* Given request: Can you write out the lines from the first one through the line with "Advance to next", inclusive and with the requests kept, scaling every coordinate in the answers by 1.3 and rounding each to a whole number with halves rounded up? Leave all numbers in the requests, including sizes and sample formats, unchanged.

* Data lines:
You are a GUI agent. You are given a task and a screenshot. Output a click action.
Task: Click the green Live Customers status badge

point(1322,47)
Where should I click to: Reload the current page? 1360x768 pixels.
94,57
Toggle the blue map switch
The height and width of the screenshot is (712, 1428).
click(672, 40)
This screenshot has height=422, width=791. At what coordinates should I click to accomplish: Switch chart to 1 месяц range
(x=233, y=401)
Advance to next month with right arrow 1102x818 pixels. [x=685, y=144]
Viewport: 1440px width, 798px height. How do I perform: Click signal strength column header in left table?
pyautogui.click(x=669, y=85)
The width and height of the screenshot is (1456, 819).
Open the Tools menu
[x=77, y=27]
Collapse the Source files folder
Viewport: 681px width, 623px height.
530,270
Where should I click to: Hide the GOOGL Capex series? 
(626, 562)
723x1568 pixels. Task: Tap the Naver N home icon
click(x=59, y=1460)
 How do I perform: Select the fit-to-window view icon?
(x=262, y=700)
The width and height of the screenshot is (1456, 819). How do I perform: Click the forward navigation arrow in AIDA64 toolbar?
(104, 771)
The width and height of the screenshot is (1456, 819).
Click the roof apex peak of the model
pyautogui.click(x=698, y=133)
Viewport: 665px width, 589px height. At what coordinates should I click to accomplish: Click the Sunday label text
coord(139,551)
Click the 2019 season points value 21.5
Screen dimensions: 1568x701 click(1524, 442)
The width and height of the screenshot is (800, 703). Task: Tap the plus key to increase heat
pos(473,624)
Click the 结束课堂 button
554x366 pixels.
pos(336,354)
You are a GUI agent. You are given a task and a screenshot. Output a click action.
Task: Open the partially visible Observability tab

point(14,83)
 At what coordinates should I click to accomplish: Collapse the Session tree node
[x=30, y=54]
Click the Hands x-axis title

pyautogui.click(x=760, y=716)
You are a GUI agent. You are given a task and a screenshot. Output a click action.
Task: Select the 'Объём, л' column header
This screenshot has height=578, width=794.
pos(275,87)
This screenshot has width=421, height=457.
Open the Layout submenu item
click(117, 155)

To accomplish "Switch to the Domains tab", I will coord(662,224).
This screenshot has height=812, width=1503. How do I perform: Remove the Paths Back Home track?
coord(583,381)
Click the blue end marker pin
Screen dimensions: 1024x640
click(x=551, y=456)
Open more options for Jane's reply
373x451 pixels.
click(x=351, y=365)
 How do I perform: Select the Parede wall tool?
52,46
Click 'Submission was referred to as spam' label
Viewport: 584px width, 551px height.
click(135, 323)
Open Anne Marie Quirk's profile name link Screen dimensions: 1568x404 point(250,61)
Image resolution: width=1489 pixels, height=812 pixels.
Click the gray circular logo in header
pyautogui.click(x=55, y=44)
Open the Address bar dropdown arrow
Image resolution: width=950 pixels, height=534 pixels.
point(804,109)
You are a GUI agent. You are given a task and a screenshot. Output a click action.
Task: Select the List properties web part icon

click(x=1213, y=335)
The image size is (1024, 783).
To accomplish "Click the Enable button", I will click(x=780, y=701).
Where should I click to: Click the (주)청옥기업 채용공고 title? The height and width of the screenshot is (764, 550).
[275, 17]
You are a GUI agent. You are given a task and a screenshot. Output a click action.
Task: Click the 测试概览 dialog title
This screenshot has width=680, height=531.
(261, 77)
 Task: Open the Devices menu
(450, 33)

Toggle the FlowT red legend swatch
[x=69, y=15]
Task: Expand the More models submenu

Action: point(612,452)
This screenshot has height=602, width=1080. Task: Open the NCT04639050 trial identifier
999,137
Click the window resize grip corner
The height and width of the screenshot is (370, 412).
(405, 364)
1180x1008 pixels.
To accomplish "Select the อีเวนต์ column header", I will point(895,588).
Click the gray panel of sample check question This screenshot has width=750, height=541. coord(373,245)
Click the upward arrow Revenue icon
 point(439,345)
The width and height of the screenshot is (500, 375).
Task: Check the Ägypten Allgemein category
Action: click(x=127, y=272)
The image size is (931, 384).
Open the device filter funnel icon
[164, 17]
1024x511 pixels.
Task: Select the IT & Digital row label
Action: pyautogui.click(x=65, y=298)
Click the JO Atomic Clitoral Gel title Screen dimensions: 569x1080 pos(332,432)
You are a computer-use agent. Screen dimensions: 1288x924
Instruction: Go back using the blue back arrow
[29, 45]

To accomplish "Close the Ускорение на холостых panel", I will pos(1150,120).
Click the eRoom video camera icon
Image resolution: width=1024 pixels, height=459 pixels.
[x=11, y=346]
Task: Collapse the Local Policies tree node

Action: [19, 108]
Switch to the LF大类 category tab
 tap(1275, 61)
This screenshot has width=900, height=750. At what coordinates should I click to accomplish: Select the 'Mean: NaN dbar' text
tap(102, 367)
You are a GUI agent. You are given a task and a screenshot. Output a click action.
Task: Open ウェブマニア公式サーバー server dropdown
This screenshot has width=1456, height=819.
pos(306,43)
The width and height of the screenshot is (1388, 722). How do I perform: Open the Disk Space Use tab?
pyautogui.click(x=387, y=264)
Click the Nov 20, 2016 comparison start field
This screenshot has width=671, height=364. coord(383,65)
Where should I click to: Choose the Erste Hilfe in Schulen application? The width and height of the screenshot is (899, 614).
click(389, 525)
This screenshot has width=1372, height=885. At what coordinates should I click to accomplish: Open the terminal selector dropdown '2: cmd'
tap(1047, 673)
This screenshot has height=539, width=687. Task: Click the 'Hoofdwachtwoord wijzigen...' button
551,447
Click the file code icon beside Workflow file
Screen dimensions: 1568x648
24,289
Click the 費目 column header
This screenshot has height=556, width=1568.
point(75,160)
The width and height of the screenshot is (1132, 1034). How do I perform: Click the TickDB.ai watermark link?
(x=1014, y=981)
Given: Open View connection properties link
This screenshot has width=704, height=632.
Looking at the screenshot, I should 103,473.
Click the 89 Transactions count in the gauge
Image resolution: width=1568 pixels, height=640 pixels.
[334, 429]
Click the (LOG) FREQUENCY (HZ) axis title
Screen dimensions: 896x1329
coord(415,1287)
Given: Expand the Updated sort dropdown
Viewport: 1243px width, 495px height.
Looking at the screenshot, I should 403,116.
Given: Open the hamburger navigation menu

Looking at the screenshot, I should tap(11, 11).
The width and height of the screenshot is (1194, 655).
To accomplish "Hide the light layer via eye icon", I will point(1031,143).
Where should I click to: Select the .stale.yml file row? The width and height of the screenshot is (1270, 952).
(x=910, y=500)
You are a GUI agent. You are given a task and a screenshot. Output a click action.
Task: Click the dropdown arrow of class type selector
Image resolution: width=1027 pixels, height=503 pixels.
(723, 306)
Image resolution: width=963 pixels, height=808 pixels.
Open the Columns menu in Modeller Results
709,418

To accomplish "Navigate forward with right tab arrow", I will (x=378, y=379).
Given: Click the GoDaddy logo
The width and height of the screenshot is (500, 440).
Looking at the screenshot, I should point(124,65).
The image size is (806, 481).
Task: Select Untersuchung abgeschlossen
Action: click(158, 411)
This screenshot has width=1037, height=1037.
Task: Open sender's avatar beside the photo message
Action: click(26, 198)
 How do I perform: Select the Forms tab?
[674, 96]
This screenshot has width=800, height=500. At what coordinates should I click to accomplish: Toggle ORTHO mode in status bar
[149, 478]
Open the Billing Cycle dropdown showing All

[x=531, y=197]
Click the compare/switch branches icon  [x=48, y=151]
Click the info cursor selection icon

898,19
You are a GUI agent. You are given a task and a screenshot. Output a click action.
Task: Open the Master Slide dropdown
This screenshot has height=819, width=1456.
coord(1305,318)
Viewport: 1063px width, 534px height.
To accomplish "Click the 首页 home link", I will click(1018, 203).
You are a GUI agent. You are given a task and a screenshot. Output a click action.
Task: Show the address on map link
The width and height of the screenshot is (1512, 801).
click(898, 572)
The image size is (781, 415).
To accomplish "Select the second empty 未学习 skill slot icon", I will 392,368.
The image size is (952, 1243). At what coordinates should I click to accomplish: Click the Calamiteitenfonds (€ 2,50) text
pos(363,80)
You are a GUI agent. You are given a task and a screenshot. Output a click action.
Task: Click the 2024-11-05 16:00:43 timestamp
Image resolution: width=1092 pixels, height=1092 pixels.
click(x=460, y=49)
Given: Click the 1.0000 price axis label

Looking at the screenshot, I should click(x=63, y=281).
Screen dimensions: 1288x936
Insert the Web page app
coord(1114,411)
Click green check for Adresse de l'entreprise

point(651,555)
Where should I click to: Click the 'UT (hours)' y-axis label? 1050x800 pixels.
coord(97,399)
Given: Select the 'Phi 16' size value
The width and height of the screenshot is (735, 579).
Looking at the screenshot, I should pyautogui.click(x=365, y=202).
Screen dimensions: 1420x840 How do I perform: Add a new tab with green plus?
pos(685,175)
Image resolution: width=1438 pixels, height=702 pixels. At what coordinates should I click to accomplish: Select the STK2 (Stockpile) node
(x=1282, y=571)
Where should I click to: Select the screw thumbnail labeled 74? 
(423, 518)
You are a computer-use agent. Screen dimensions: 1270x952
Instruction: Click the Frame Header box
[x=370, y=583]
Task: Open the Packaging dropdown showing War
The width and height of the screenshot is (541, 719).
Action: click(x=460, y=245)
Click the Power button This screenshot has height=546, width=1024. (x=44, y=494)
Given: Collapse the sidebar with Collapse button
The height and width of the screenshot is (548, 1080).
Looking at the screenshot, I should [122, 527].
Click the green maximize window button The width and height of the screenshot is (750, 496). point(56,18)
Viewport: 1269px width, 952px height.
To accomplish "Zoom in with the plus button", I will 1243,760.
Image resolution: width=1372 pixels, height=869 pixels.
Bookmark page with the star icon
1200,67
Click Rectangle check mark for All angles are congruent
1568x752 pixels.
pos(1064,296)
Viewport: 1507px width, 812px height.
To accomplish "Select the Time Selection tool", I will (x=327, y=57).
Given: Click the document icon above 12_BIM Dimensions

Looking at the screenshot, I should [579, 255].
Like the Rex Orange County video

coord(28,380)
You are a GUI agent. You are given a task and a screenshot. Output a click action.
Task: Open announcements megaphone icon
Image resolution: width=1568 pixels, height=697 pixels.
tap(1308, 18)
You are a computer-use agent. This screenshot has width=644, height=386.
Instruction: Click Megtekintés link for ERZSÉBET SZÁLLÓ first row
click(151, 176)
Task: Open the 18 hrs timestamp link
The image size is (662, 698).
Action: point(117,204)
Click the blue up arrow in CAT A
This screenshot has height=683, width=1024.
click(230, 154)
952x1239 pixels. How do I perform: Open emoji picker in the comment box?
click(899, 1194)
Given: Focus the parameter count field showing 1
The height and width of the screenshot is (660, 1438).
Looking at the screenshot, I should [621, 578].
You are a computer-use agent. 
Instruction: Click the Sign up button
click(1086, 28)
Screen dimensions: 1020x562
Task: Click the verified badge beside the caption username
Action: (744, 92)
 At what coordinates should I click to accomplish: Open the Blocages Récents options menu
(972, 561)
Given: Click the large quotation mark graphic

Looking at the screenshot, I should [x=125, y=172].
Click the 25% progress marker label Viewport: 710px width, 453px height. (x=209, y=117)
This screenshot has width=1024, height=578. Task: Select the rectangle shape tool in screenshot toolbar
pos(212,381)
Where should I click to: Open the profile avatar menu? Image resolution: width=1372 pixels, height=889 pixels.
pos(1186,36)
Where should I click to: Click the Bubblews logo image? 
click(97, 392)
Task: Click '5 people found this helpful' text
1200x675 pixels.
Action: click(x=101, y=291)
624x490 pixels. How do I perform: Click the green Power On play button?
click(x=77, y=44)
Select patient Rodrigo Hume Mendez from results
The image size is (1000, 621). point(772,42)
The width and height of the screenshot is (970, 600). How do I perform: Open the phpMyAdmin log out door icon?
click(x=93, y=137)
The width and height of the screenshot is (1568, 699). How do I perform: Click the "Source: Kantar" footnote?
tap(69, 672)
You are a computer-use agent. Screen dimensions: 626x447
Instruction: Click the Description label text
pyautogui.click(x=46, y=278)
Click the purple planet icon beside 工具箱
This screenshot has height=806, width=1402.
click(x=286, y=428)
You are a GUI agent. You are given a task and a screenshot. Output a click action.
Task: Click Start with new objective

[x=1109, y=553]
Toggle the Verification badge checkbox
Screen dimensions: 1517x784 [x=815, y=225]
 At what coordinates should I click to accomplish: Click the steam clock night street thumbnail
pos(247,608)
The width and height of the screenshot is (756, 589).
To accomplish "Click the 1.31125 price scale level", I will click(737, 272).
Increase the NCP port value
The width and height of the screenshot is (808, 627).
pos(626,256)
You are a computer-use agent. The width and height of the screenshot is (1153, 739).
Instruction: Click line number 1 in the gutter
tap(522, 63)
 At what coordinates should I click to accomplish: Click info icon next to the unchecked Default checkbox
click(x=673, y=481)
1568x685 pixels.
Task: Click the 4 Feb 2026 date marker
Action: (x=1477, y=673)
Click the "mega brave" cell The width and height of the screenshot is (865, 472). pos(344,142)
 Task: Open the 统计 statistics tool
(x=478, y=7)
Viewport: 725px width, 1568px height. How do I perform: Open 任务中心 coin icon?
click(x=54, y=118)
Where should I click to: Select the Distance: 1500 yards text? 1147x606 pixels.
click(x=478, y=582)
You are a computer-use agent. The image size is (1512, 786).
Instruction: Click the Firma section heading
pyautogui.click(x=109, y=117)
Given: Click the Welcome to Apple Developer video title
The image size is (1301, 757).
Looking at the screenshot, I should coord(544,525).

* Right answer:
You are a GUI agent. You are given a task and a screenshot. Output a click action.
Task: Click the green Live Customers status badge

point(1719,61)
Where should I click to: Reload the current page? 1360x768 pixels.
122,74
Toggle the blue map switch
The height and width of the screenshot is (712, 1428).
click(874, 52)
This screenshot has height=422, width=791. At what coordinates should I click to accomplish: Switch chart to 1 месяц range
(x=303, y=521)
Advance to next month with right arrow 1102x818 pixels. [x=891, y=187]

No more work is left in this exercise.